My mother was known for her excellent dinner rolls, pies, and other baked goods. I've tried her recipes for dinner rolls over the years and also other recipes I have found, but somehow, never quite acquired her touch with dinner rolls. That is, until I tried this recipe. This Dilly Rolls recipe, shared by a friend (thanks, Vicki!), turns out amazing every time I make it.
The cottage cheese, the onion, and the dill weed make for a very tasty dinner roll, and it is my current favorite dinner roll recipe. It also freezes well, which is a huge factor to make it a winner for me. I made several batches of this recipe for our big Family Christmas, and then made it again for an event this spring. I always make more than one recipe at a time, and store the extras in the freezer, ready to pull out when needed.
Click on the "Source: tasteofhome.com" link (below) to print.
Prep Time: 25 min
Cook Time: 20 min
Total Time: 45 min
- 2 cups (16 ounces) 4% cottage cheese
- 2 tablespoons butter
- 2 packages (1/4 ounce each) active dry yeast (2 1/4 tsp per pkg of yeast)

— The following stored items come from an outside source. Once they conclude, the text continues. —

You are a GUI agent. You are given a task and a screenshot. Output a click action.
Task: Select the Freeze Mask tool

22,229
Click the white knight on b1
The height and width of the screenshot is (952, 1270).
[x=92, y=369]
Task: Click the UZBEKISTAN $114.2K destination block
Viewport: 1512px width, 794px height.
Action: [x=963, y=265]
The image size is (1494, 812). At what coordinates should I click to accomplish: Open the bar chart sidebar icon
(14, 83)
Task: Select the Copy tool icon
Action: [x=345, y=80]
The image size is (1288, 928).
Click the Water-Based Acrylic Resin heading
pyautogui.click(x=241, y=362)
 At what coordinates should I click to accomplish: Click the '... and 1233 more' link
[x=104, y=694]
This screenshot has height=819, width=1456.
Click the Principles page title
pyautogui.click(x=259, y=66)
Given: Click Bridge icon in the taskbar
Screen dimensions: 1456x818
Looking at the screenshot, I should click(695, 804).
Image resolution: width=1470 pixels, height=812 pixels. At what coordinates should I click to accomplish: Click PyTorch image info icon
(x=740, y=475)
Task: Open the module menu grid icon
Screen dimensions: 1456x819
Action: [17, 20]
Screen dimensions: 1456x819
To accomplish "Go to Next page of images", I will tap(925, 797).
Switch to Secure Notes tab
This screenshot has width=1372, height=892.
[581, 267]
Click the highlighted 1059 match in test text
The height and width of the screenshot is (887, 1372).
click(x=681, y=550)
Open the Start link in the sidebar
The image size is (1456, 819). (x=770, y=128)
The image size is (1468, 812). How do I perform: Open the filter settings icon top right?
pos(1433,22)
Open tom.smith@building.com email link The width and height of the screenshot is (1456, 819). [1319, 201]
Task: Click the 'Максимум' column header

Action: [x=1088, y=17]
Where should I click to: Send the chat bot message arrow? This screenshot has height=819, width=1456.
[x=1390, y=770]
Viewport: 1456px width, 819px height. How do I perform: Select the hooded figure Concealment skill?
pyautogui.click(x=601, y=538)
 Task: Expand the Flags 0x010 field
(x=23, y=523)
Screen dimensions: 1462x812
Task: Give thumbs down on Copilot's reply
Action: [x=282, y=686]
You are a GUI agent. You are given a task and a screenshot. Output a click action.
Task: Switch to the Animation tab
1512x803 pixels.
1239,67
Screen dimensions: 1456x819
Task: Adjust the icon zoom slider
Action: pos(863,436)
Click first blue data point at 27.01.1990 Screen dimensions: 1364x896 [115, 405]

- 1⁄2 cup warm water (110° to 115°)
- 2 eggs
- 1⁄4 cup sugar
- 2 tablespoons dried minced onion
- 1-2 tablespoons dill weed
- 1 tablespoon salt
- 1⁄2 teaspoon baking soda
- 4-1⁄2 to 5 cups all-purpose flour
- In a large saucepan over medium heat, cook cottage cheese and butter until butter is melted. Cool to 110° to 115°. In a large bowl, dissolve yeast in water. Add eggs, sugar, onion, dill, salt, baking soda and cottage cheese mixture. Add 3 cups of flour; beat until smooth. Add enough remaining flour to form a soft dough.
- Turn onto a floured surface; knead until smooth and elastic, about 6-8 minutes. Place in a greased bowl, turning once to grease top. Cover and let rise in a warm place until doubled, about 1 hour.
- Punch dough down. Form into 24 balls; place in a greased 13-in. x 9-in. baking pan that has been sprayed with cooking spray. Cover and let rise until doubled, about 45 minutes.
- Bake at 350° for 20-25 minutes. Yield: 2 dozen.